> **Record extracts**

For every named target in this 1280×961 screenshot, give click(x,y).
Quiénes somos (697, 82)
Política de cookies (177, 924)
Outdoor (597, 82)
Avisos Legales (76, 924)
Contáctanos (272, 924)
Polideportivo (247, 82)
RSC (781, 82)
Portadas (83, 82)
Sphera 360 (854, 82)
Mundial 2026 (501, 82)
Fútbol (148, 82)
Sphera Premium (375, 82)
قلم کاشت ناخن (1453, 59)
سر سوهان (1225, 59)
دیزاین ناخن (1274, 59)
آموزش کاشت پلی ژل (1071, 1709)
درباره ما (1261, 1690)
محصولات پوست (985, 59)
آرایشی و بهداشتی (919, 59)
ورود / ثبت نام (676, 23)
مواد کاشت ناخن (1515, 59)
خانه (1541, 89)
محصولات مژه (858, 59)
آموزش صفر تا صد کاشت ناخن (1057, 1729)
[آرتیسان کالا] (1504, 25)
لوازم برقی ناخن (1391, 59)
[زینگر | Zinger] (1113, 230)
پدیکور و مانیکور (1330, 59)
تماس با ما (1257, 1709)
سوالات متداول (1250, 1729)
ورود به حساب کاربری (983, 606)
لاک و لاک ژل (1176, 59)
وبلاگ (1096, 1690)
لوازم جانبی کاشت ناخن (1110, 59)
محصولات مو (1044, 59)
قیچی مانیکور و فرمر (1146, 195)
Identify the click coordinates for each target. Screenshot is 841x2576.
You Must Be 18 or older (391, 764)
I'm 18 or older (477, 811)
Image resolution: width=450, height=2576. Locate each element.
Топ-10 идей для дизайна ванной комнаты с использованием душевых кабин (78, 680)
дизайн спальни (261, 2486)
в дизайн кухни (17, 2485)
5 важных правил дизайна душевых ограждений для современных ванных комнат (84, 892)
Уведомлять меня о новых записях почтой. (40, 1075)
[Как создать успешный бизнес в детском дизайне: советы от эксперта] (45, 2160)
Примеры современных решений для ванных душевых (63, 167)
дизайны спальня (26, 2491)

> **Task brief**
Give back exactly the lines from the one containing "5 важных правил" through the end of the material above, and nothing else.

> **Task answer**
5 важных правил дизайна душевых ограждений для современных ванных комнат (84, 892)
Уведомлять меня о новых записях почтой. (40, 1075)
[Как создать успешный бизнес в детском дизайне: советы от эксперта] (45, 2160)
Примеры современных решений для ванных душевых (63, 167)
дизайны спальня (26, 2491)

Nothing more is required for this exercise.